## Records to use
= Beginning of Section =

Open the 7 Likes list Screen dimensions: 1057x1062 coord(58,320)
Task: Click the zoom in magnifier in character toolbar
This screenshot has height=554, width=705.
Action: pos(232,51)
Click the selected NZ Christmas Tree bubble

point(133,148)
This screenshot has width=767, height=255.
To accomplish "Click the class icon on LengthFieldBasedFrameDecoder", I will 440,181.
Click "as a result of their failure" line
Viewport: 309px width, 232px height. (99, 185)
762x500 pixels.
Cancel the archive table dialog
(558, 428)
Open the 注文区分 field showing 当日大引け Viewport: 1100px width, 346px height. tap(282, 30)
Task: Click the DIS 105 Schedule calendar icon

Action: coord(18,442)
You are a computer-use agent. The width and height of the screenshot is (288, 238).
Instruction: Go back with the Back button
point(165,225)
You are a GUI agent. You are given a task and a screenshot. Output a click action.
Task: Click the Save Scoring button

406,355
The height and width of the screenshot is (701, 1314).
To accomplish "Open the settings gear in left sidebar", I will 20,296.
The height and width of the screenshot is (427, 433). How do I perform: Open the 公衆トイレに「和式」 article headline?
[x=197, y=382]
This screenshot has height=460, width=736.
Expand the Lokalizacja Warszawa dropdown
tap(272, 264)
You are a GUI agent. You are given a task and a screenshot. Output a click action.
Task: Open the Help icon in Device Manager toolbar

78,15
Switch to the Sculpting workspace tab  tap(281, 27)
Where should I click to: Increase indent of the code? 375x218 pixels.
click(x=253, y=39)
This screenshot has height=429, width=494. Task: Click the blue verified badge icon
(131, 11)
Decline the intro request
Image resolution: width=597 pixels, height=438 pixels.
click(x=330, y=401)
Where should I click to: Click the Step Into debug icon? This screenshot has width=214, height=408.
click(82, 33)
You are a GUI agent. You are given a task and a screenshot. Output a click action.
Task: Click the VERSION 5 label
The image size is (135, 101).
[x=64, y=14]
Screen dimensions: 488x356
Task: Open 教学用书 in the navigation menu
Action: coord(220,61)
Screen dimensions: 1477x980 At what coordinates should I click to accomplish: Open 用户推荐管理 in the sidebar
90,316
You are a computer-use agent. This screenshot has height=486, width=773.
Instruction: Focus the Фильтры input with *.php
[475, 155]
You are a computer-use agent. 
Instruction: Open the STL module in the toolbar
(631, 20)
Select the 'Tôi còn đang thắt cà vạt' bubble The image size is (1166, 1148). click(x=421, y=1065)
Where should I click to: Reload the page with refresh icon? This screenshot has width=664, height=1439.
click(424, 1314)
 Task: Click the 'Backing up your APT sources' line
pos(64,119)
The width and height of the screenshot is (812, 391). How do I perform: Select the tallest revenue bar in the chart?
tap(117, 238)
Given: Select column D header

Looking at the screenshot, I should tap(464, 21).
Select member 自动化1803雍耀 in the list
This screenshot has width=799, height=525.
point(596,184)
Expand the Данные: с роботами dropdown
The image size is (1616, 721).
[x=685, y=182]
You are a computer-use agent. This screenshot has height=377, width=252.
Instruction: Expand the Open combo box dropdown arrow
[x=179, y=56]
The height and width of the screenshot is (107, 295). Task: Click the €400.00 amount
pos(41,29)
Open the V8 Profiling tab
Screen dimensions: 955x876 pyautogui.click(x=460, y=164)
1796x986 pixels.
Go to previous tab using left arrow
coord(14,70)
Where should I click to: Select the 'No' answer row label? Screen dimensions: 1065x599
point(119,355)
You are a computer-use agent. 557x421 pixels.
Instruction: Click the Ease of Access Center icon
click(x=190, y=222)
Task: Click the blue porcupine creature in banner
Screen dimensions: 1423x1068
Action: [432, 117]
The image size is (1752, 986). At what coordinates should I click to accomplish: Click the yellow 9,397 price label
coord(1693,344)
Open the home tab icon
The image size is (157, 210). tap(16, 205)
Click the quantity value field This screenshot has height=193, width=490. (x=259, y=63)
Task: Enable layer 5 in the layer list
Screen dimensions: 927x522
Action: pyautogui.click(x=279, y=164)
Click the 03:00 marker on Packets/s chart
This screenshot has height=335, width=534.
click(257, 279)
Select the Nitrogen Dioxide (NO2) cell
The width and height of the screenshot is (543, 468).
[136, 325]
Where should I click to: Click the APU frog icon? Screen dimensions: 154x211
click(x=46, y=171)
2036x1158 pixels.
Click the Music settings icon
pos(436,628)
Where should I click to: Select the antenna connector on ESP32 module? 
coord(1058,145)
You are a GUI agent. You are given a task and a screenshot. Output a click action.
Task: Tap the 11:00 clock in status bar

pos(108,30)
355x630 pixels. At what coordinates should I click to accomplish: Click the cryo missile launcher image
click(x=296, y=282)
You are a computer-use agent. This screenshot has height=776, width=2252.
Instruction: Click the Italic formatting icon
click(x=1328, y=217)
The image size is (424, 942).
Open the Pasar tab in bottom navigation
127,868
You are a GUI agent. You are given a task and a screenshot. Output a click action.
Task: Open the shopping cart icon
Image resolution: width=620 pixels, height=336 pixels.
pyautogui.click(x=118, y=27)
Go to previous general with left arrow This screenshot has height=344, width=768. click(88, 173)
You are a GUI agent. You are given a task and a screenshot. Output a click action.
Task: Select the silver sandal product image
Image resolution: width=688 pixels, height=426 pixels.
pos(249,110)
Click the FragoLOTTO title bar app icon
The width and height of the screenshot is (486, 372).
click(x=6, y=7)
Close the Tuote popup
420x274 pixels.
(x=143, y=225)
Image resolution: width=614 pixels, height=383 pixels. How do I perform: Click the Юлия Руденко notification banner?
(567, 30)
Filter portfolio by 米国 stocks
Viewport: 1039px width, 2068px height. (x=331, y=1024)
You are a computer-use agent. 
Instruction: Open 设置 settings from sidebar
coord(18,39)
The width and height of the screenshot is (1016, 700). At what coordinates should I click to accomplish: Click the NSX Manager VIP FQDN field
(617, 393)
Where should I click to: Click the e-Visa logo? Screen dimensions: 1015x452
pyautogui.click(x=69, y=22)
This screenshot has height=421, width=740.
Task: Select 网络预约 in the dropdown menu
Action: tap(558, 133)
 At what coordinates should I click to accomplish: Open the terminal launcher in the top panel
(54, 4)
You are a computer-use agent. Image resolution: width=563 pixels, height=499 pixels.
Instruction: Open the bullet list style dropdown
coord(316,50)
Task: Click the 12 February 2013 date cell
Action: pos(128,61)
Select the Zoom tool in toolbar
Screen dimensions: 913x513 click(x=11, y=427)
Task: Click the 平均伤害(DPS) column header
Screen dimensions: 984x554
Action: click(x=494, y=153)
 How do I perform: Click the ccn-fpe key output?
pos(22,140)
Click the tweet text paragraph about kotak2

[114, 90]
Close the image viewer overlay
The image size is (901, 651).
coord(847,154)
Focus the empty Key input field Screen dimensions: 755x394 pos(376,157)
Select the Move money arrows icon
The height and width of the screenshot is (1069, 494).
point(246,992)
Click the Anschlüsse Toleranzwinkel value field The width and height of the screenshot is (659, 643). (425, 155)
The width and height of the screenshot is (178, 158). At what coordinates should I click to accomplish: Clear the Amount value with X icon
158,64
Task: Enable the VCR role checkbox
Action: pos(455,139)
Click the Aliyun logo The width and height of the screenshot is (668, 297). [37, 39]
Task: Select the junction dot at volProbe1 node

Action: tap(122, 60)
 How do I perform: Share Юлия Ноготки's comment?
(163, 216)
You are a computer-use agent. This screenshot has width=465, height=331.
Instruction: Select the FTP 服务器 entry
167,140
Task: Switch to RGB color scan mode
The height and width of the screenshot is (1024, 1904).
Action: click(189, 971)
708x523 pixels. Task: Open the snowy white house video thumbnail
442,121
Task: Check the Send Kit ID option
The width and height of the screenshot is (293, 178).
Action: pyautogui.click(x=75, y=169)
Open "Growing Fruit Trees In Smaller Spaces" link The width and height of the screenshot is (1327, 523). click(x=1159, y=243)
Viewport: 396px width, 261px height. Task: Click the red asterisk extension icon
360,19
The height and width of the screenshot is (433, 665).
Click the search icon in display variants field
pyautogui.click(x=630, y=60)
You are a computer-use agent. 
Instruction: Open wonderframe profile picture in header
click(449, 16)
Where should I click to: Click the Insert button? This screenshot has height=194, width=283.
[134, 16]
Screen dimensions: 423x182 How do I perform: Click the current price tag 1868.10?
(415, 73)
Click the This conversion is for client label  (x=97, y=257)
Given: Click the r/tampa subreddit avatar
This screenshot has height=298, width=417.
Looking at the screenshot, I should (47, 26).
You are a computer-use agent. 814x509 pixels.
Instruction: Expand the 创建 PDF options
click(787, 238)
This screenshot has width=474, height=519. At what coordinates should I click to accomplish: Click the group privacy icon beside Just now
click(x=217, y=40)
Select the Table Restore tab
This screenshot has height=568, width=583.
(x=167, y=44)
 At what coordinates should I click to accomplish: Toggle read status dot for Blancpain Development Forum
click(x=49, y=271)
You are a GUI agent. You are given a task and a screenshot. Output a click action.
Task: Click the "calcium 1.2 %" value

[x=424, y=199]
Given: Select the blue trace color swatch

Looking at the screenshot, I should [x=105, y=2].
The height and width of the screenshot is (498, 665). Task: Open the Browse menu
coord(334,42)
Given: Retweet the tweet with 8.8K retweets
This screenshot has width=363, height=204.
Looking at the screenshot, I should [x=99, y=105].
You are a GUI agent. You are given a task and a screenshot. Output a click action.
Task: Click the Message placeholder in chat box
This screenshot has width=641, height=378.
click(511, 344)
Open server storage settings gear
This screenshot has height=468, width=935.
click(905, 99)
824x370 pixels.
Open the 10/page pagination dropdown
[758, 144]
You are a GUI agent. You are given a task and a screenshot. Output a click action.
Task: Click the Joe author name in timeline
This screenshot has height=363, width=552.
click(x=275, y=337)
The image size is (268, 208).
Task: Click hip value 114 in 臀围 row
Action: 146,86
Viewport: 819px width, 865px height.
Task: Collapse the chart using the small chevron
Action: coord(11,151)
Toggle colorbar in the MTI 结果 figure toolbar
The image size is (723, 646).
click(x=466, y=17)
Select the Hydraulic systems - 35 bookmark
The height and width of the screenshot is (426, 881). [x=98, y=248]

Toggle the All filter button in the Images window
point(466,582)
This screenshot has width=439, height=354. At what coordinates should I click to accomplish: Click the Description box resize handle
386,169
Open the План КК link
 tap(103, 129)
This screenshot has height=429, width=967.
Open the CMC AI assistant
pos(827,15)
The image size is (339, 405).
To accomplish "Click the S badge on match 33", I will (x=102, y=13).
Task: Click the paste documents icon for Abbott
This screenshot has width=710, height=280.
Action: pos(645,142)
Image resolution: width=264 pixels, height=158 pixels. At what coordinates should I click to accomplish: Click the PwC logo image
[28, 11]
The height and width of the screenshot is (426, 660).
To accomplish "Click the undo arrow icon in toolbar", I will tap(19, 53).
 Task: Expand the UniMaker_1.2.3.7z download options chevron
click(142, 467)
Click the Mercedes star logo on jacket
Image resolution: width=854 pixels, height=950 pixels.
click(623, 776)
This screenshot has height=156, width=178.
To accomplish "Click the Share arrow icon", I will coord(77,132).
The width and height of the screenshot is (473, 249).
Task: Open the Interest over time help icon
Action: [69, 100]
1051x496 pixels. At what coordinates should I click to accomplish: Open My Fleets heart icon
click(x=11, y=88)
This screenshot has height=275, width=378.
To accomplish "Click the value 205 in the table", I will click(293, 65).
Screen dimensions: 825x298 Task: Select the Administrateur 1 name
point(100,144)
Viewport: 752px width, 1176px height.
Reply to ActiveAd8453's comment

= End of Section =

## Description of the task
In the records above, the line with "The width and height of the screenshot is (293, 178)." marks the start and the line with "The height and width of the screenshot is (433, 665)." marks the end; copy that stretch exactly, both lines included, and nothing else.

## Expected answer
The width and height of the screenshot is (293, 178).
Action: pyautogui.click(x=75, y=169)
Open "Growing Fruit Trees In Smaller Spaces" link The width and height of the screenshot is (1327, 523). click(x=1159, y=243)
Viewport: 396px width, 261px height. Task: Click the red asterisk extension icon
360,19
The height and width of the screenshot is (433, 665).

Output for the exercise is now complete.